Un día cualquiera y sin ningún motivo, recordé el rostro de mi compañera de clase. Y fue como un sacudón de conciencia. Uno doloroso, críptico y difícil de definir por las buenas. Por supuesto, tuve que rellenar los espacios de lo que había ocurrido entre la última vez que le había visto como estudiante y la mujer de mal carácter sentada en un escritorio. No lo logré del todo: hice algunas preguntas, averigüé pequeños trozos de información. Una historia cliché, clásica y dura: una madre enferma, hermanos que cuidar. La necesidad de abandonar la universidad por unos años. Y después… ¿qué? me pregunté aterrada por ese abismo entre la joven que había sido y la mujer que era. ¿Qué había ocurrido en mitad de toda esa historia?

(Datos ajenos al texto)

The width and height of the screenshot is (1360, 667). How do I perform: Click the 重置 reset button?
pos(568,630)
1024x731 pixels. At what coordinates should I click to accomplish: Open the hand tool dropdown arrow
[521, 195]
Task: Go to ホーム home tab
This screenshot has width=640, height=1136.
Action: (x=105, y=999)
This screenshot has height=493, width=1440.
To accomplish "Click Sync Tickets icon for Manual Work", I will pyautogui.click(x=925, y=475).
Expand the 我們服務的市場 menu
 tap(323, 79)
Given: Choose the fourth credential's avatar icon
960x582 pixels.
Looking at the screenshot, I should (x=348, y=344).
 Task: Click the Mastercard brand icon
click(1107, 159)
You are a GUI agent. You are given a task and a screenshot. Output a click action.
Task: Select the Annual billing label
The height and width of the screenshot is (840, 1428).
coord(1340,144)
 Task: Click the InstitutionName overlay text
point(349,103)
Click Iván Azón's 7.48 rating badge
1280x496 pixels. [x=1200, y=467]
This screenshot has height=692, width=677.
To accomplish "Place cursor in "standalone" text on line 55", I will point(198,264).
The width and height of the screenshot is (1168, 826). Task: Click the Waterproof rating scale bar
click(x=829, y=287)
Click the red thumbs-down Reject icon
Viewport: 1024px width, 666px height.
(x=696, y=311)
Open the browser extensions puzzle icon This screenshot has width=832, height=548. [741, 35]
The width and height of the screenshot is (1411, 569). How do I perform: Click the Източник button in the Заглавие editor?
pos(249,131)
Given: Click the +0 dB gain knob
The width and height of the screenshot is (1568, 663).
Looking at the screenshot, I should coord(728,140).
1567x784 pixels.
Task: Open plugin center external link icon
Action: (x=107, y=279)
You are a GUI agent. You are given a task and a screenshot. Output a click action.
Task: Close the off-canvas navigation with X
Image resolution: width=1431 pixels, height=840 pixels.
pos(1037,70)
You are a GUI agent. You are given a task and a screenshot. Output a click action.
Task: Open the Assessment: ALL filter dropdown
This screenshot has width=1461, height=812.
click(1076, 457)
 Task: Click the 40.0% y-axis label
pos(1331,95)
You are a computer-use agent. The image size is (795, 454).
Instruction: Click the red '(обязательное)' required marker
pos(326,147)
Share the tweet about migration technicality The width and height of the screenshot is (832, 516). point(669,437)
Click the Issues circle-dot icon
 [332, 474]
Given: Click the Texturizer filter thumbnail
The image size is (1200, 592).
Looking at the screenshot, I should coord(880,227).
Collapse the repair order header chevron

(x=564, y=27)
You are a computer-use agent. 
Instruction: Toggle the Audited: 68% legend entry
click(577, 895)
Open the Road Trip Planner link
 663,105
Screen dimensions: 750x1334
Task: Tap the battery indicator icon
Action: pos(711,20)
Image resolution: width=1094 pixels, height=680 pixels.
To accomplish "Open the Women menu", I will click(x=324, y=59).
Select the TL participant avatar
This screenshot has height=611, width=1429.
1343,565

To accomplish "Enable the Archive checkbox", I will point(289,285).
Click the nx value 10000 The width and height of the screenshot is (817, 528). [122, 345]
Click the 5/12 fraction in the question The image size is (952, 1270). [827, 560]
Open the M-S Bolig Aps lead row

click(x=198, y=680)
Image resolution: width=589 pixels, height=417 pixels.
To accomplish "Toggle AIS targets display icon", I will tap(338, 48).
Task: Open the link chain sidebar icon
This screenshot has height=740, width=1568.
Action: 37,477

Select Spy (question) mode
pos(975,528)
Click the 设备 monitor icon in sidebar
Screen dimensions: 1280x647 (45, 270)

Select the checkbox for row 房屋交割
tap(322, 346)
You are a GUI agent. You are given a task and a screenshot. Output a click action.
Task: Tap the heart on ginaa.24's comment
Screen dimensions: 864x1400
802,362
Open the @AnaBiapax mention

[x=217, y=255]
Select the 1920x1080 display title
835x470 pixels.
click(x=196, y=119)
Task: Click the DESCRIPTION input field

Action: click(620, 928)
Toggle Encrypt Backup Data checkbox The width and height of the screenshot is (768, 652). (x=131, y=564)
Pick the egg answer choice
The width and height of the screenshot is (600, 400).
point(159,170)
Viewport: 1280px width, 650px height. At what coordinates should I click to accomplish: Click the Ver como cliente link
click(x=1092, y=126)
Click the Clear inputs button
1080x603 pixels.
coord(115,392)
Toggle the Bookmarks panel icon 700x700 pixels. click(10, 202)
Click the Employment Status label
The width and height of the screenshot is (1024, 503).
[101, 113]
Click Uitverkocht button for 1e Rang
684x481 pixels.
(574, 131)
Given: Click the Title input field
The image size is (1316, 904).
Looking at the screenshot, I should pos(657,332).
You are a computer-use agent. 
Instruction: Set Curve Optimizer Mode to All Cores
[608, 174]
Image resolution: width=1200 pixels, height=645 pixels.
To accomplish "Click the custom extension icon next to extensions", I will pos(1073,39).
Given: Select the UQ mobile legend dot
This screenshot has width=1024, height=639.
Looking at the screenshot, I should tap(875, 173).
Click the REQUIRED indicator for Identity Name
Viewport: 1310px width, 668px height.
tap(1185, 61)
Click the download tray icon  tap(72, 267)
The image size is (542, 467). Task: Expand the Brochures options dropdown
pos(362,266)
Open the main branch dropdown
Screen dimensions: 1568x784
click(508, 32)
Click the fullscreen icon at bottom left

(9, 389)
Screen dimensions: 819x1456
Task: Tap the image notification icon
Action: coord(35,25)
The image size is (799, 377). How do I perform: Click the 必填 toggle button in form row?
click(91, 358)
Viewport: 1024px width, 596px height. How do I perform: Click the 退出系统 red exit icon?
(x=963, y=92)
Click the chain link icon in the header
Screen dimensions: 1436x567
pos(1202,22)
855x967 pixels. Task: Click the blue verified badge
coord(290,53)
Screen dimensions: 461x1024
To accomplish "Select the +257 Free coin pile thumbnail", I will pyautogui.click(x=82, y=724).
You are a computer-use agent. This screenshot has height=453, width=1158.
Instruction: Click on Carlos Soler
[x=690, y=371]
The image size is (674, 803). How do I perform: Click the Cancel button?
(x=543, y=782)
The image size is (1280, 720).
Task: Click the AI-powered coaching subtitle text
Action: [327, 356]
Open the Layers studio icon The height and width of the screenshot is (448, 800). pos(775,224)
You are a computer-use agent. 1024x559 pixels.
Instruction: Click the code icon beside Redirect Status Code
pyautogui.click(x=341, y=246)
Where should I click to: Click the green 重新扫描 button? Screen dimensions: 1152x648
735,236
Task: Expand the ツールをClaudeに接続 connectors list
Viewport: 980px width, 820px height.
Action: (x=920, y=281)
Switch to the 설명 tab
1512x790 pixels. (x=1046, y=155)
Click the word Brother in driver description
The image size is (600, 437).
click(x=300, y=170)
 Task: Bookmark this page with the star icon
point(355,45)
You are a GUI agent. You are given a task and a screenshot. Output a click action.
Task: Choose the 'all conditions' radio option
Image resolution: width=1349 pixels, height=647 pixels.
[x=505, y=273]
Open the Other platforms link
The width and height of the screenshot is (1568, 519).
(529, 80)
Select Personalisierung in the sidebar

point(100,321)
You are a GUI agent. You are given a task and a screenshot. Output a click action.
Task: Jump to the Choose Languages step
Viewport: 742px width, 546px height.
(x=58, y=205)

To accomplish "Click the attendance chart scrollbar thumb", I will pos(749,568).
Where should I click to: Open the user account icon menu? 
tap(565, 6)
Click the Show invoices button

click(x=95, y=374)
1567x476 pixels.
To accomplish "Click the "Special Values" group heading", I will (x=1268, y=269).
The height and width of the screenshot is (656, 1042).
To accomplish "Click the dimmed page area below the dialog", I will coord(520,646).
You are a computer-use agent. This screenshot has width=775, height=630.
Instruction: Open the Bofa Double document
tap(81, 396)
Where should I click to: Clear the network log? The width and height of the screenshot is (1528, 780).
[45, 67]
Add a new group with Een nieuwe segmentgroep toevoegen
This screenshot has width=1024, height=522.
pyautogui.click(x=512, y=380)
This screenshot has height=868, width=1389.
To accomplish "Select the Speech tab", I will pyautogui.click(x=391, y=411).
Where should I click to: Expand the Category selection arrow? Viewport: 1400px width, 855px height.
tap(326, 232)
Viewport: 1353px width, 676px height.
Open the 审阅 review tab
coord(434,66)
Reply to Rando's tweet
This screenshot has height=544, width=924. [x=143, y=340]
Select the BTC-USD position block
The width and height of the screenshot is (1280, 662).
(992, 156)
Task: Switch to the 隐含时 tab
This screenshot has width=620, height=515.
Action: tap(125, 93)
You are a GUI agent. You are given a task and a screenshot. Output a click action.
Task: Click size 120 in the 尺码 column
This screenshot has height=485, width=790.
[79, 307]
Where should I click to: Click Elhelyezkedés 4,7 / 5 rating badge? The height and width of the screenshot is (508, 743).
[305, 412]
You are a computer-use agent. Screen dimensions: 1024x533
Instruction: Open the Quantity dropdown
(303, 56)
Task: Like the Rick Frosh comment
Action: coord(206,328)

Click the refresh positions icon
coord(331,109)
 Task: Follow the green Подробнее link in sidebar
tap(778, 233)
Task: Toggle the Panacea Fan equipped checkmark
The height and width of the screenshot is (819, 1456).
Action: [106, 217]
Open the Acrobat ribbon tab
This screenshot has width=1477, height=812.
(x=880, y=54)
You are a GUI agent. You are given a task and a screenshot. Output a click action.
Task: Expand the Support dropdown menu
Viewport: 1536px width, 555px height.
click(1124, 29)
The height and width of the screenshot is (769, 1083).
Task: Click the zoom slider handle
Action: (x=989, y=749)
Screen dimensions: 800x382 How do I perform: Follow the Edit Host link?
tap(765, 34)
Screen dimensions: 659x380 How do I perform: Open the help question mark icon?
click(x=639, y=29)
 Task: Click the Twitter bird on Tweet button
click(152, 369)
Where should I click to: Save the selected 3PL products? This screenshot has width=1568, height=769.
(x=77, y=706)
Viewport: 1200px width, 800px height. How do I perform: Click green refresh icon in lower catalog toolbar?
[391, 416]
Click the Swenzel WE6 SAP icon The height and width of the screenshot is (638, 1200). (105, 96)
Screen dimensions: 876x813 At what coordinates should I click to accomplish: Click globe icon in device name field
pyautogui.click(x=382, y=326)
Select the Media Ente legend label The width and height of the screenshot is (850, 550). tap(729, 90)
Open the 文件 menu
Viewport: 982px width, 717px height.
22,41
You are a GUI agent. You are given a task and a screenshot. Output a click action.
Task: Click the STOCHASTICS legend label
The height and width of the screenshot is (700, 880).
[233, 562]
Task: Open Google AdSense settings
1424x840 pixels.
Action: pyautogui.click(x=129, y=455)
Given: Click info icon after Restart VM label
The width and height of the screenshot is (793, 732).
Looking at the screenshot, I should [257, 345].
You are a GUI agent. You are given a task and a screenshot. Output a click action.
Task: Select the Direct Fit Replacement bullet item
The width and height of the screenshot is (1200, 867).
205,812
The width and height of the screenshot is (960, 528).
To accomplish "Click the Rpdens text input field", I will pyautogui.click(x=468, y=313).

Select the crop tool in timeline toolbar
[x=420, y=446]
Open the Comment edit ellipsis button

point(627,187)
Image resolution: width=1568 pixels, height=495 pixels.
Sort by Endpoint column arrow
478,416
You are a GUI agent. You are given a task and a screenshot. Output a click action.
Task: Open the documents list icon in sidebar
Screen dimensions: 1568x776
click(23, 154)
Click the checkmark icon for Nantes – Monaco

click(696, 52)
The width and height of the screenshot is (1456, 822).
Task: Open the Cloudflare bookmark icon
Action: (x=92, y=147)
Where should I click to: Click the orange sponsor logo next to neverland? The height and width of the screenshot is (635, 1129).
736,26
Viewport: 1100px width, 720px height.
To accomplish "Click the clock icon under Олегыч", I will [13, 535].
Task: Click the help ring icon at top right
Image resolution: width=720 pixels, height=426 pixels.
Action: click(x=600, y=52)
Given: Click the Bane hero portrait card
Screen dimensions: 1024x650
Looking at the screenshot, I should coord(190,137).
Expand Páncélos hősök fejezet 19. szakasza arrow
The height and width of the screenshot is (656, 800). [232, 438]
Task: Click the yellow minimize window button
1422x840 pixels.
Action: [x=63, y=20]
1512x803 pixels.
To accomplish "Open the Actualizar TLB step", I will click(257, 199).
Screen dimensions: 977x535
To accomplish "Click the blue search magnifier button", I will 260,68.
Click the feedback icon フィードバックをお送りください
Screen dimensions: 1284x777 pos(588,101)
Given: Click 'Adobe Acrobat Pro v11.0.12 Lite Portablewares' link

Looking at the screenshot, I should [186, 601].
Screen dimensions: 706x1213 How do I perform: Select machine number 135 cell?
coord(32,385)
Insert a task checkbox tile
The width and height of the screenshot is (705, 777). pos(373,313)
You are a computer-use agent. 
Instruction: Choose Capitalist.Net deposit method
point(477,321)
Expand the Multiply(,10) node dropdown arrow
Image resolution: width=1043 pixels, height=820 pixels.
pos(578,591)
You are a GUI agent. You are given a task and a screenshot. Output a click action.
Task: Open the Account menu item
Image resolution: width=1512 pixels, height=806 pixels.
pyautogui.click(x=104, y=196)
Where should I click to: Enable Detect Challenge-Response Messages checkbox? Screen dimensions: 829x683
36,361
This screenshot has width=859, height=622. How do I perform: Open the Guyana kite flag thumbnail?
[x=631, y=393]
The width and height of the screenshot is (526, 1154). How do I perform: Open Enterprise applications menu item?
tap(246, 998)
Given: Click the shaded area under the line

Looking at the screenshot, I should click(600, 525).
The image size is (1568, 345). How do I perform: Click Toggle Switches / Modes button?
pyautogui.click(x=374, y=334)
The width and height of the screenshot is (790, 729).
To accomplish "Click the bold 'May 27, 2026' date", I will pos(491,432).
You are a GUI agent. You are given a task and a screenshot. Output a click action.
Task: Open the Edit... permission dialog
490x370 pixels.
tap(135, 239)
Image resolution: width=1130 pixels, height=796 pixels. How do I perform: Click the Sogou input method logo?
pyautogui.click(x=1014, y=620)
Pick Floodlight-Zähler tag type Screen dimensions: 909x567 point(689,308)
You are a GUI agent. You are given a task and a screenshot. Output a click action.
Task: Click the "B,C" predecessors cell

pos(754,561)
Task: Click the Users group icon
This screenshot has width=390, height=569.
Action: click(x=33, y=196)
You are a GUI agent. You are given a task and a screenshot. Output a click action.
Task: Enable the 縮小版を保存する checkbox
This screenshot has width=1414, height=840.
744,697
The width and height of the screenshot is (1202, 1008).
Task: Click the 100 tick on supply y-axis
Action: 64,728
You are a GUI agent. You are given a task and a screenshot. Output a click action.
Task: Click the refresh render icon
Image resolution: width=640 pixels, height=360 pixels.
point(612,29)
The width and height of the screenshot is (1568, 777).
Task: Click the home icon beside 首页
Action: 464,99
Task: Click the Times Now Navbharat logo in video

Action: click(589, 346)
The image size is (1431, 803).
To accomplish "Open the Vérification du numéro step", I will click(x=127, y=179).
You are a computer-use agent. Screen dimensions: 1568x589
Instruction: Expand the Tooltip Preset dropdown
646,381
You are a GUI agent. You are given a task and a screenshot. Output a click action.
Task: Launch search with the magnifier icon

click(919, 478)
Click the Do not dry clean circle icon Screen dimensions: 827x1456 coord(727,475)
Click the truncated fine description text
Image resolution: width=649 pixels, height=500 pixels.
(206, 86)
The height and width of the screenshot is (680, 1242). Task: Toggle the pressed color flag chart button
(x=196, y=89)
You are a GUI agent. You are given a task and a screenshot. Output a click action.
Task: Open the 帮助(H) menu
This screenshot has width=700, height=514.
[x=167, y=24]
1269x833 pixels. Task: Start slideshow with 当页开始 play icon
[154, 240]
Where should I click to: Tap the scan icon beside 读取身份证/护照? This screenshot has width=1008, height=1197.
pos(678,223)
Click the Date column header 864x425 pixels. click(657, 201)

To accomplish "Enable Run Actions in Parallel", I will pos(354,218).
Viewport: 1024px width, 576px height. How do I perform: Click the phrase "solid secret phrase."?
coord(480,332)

Recordé esa anécdota amarga, mientras miraba la fotografía de la radiante periodista, que dejó claro para su público cautivo que la igualdad es su privilegiada vida como mujer que recibió la ayuda que necesitaba en el momento preciso. Como yo, como todos. Los que incluso superaron obstáculos gracias a esas infinitas e invisibles redes de apoyo. A los que tuvieron cómo sostenerse en mitad del vendaval, de todos los dolores, de todos los pequeños traspiés hacía la vida que soñamos y creamos a diarios.
“Esto es la igualdad” pienso con un suspiro. Tengo deseos de llorar.